[Exercise description] What lines of the data below hold "computer"? Show them.

[Data for analysis]
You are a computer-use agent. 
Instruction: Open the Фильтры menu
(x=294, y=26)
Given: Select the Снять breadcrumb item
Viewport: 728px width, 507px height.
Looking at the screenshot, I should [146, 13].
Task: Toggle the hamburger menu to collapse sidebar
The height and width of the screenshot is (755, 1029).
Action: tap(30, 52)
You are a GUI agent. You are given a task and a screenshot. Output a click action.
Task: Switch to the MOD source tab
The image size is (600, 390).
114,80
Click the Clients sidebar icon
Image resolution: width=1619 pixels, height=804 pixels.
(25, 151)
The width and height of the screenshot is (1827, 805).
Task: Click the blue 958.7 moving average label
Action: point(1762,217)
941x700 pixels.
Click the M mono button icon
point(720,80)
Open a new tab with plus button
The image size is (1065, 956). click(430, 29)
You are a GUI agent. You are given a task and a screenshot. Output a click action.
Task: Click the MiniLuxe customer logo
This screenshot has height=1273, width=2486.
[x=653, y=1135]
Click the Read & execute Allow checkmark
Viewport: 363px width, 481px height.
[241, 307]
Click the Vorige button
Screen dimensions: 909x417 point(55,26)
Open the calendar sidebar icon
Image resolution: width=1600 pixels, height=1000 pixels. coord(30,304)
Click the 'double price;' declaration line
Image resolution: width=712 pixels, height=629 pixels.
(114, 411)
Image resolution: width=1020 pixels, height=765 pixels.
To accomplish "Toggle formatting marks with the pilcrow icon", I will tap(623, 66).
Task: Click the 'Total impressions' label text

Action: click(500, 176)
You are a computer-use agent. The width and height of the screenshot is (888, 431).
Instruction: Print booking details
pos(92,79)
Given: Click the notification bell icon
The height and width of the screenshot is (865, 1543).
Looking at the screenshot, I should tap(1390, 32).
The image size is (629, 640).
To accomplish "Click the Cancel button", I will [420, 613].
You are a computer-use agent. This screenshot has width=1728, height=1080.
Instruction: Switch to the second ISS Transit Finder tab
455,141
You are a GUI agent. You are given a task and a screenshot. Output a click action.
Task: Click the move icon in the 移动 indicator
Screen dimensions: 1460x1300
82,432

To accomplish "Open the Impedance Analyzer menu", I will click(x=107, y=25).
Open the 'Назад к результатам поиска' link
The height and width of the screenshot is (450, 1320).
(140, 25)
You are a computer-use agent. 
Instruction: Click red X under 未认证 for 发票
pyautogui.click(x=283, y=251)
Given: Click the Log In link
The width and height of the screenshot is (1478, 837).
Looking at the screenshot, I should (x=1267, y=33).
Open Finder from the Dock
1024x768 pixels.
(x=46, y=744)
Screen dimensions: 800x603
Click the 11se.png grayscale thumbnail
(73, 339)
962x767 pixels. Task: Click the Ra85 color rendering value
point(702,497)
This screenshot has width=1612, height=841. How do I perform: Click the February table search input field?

[Response]
You are a computer-use agent. 
You are a computer-use agent. The width and height of the screenshot is (888, 431).
You are a computer-use agent. This screenshot has width=1728, height=1080.
You are a computer-use agent. 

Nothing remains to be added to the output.